## PROBLEM TO WORK ON
Write out the lines of the entries below as a numbered list, skipping any blank lines. Leave the pictures out of your answer.

-- Start of DATA SUPPLIED --

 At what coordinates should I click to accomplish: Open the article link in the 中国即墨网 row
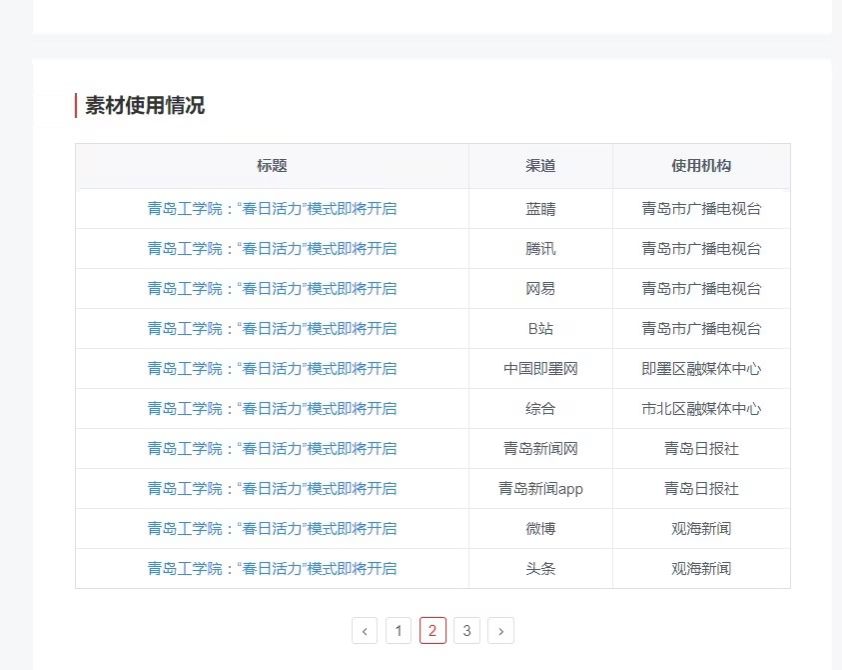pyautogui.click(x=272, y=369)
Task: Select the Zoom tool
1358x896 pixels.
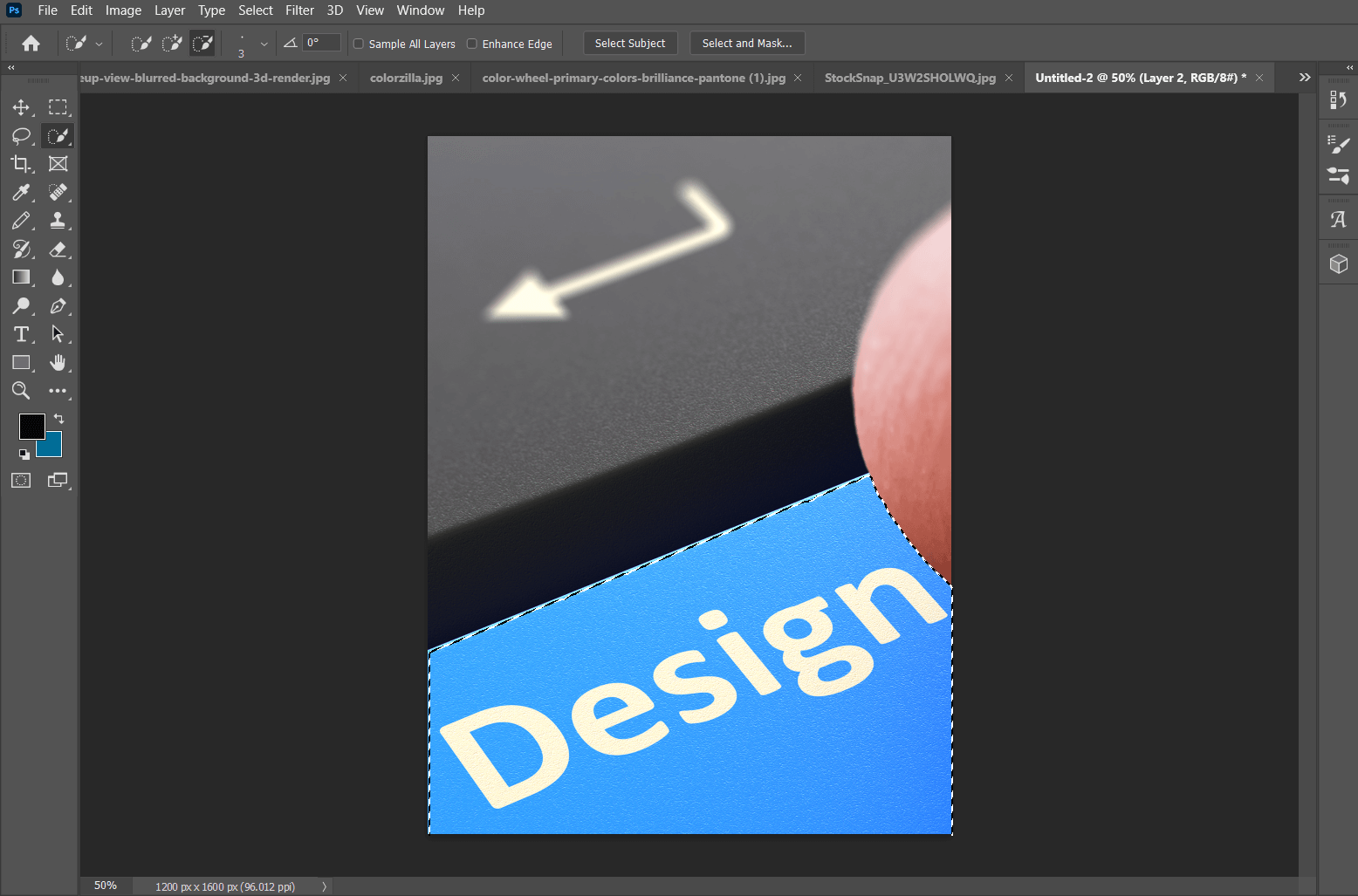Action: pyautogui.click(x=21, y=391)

-- End of DATA SUPPLIED --

## TASK RESPONSE
1.  At what coordinates should I click to accomplish: Open the article link in the 中国即墨网 row
2. pyautogui.click(x=272, y=369)
3. Task: Select the Zoom tool
4. 1358x896 pixels.
5. Action: pyautogui.click(x=21, y=391)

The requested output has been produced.